Lasciati il Drudo, le copisterie e il mio passato alle spalle, ci dirigemmo spediti e rinfrancati verso la mia macchina, che bellamente oziava in fondo alla strada.
Eccola laggiù, la mia Passat, nel suo color verde vertigine. Vertigine, non verde oliva o verde bottiglia o verde non so cosa.

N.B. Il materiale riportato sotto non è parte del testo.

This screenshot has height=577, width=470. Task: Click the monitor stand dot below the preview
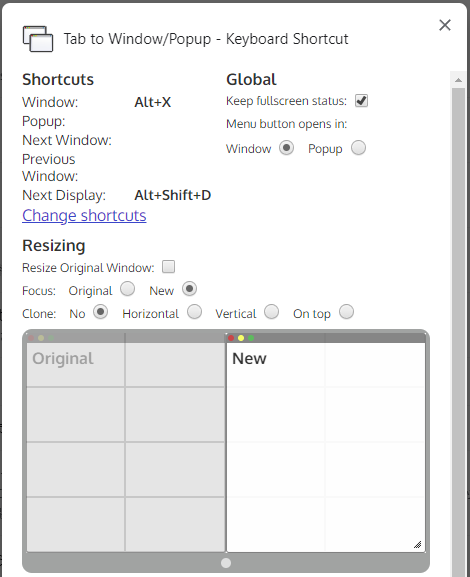tap(226, 563)
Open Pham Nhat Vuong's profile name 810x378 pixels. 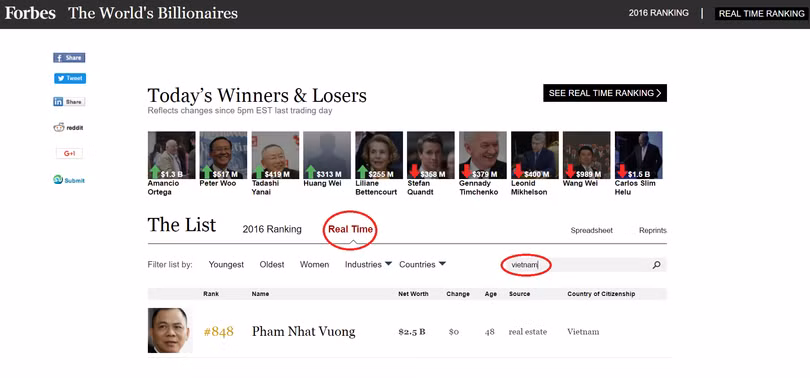click(303, 332)
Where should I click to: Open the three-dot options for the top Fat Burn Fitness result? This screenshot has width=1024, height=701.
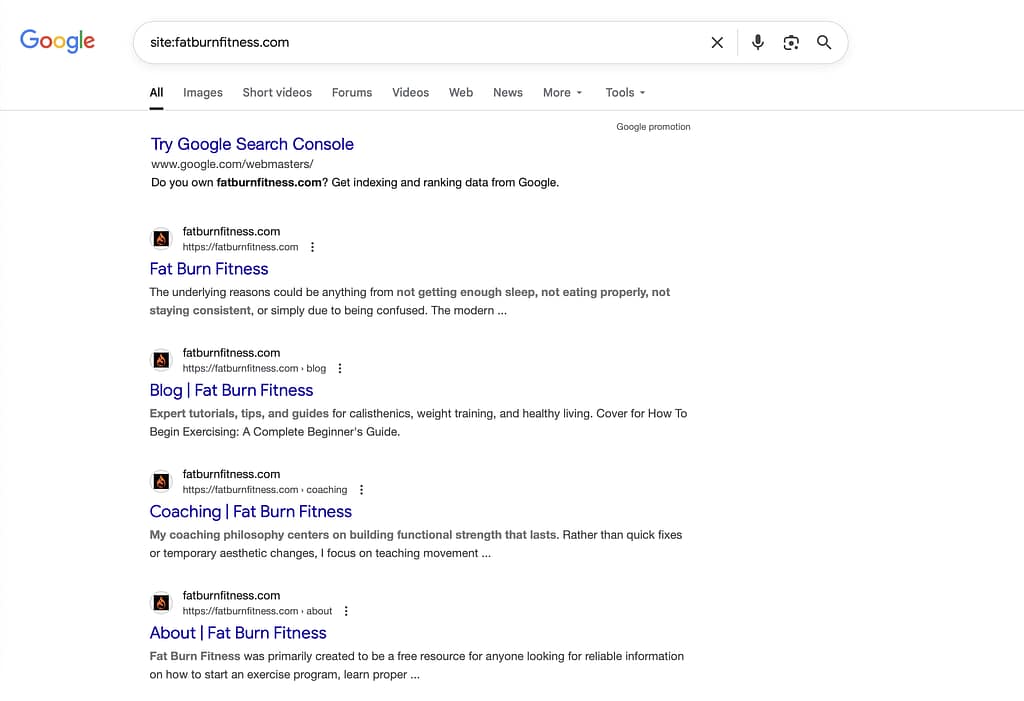click(x=312, y=246)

Vertigine, perché le auto non sono fatte per volare, ma per stare ben piantate per terra con i loro piedi di caucciù; purtroppo l’eccentrico zio americano di mia madre (pace all’anima sua), che passava sei mesi all’anno in Italia e altri sei in Florida, se ne fregava delle leggi della natura e non voleva saperne di separarsi dalla sua auto durante i suoi spostamenti, così la faceva volare da una parte all’altra dell’oceano.
“Quel colore è lo stesso di chi soffre di vertigini”, diceva mia madre, e così quel verde, appartenente ad una gamma cromatica a noi ignota e partorito da chissà quale pennello a stelle e strisce, era stato battezzato da mia madre “verde vertigine”. Con la scomparsa dello zio americano, deceduto durante la permanenza in Italia, la Passat e quel suo colore anomalo, memoria metallizzata di innumerevoli voli transoceanici, vennero affidati ad un nuovo e più sedentario proprietario, il sottoscritto.
Qualcosa non andava però.
C’era qualcosa di strano, di insolito.
Cazzo ci facevano quei due tizi così vicini alla mia macchina?
Accelerai il passo, mentre la mia donna mi domandava dove stessi correndo.
Correvo dalla mia Passat, da quei due tizi. Ecco dove stavo correndo.
Uno, grosso e tozzo, aveva incollato il suo brutto muso e i suoi lunghi capelli unti sul finestrino del passeggero, l’altro, smilzo e dinoccolato, se ne stava più in disparte, finché non si avvicinò per porgere un qualche arnese al suo compare.
“Cristo santo, mi vogliono rubare in macchina!”
La mia donna si mise a gridare come una sirena impazzita, io mi trasformai in un centometrista dopato e incazzato nero, mentre Stanlio e Ollio alzarono la testa dal verde vertigine della mia macchina e videro arrivare dall’altra parte della strada una furia in giacca e cravatta e fresca di laurea.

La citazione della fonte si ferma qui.